Look for the word "target" in the entries and copy every line where it shows up.

Dataset records:

══════════

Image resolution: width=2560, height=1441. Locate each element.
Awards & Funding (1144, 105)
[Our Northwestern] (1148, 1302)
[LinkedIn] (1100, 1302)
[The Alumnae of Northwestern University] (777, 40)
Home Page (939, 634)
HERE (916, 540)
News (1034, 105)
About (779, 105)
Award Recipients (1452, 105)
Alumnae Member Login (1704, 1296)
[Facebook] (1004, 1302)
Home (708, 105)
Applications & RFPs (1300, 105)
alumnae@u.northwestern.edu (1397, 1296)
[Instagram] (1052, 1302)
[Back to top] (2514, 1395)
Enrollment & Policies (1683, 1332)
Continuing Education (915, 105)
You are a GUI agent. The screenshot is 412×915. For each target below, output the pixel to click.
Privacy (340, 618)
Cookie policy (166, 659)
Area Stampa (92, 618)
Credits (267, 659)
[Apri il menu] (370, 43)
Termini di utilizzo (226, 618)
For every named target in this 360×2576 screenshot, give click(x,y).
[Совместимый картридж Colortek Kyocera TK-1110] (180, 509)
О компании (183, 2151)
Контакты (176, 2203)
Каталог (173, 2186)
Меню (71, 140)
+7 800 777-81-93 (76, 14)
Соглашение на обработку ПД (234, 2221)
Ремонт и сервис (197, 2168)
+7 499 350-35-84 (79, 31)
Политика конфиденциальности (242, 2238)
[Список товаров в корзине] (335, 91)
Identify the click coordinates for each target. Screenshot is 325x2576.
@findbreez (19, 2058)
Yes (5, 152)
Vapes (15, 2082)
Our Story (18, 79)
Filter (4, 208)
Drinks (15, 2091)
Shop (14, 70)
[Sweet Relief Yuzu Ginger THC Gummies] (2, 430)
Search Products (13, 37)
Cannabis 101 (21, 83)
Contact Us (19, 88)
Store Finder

══════════

**Expected answer:**
You are a GUI agent. The screenshot is 412×915. For each target below, output the pixel to click.
For every named target in this 360×2576 screenshot, give click(x,y).
Identify the click coordinates for each target. Screenshot is 325x2576.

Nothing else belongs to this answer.